Con el paso de los años,
el rol en vivo pasó a ser el plato fuerte de las Jornadas de Rol de la ciudad.
Decenas de jugadores, unos ya expertos y otros apenas unos niños, se apuntaban
con la ilusión de formar parte de las complejas tramas que se desarrollaban a
lo largo de salas y pasillos, disfrazados con los despojos de pasados Halloweens
y carnavales.
Lo divertido de los juegos de rol en vivo, sobre todo
cuando hay tantos participantes, es que a las múltiples tramas que los
directores crean, cada jugador va añadiendo más y más giros inesperados,
puesto que uno nunca sabe cómo van a relacionarse los jugadores entre sí.
Imaginaos los giros que puede tener una historia cuando personajes antagonistas
acaban salvando diferencias o cuando los aliados descubren tener objetivos
distintos, etcétera. Ciertamente, la partida en vivo (que se desarrollaba a lo
largo de los tres días de las jornadas) era todo un acontecimiento en el que
uno siempre encontraba una sorpresa tras otra... ¡Algunas veces demasiadas!
Aquel año estábamos jugando una historia estupenda.
Trataba, así en resumen, de una base secreta en mitad del océano, llena de
científicos de las mayores potencias mundiales, y que de repente descubrían
que alguien (o algo) les estaba comenzando a matar. Al principio, las muertes
eran ocasionales y quedaba la duda de si no habrían sido accidentales. Según
el juego avanzaba, quedaba claro que alguien quería matarles.
Imagínense ustedes, en medio de las partidas de mesa y las
tiendas, una marea de jóvenes de chaqueta, con batines médicos o vestidos de
agentes de seguridad fingían luchar por su vida. Algunos iban tan bien
disfrazados que llevaban todo tipo de complementos; así, uno de los jugadores
llevaba un maletín de médico de verdad, una bata del SAS auténtica, y hasta
un estetoscopio que funcionaba.
El drama se desató cuando un señor ya entrado en años
pasó por las jornadas de rol a ver de qué iba aquello. Luego nos enteramos que
su hijo quería empezar a jugar, y el buen caballero tenía interés en
enterarse primero en qué consistía todo aquello. A primera vista, todo debió
de parecerle correcto: tiendas, chavales sentados tranquilamente en mesas
lanzando dados o cartas, etcétera.

* _ACTIVIDADES_:
[1] Resuma en dos oraciones el párrafo del relato sobre las jornadas de rol que comienza con "Aquel año estábamos jugando una historia estupenda", conservando sus datos principales.
[2] Prosiga el relato sobre las jornadas de rol con unas líneas que empiecen justo después de su última oración.

* _DATOS MOSTRADOS_:
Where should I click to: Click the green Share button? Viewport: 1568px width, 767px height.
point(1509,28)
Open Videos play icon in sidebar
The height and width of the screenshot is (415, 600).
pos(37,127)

* _RESPUESTAS_:
[1] Ese año se jugaba una historia sobre una base secreta en mitad del océano, llena de científicos de las mayores potencias mundiales, que de repente descubrían que alguien (o algo) empezaba a matarlos. Al principio las muertes eran ocasionales y podían parecer accidentales, pero a medida que avanzaba el juego quedó claro que alguien quería matarlos.

[2]
Sin embargo, cuando el caballero se dirigió al retrete,
vio un gran tumulto en la puerta. De puntillas, alargando el cuello cual jirafa,
fue capaz de ver a alguien tumbado en mitad del baño. Un tipo con uniforme de
seguridad privada hablaba con un médico, que al poco tapaba el cuerpo con una sábana.
El agente de seguridad informaba a continuación: "Le han roto el
cuello."
Si terrible era la sensación que en aquel momento tuvo que
tener, aún peor fue cuando escuchó a dos chicos un poco más adelante:
"Es el segundo hoy. Esto se va a poner muy mal." Así que, cual alma
que huye de un aquelarre rolero, el pobre señor comenzó a correr hasta que
encontró a un técnico de juventud del ayuntamiento, al que explicó todo lo
ocurrido. El pobre técnico, viéndose la situación, buscó a los encargados
del rol en vivo, que pronto explicaron al atemorizado señor que aquello era un
juego, sí, pero que nadie moría en realidad. El cadáver se acercó a
saludarle, e incluso le invitamos a una tila en el bar de la esquina para que
dejase de temblar.
Aquel pobre técnico aún tiene que estar dando gracias a
sus dioses porque aquel hombre no saliese como loco a la calle y llamase a la
policía o, pero aún, a la prensa local. Por la otra parte, y hasta donde sé,
el hijo de aquel señor nunca llegó a jugar una sola partida de rol.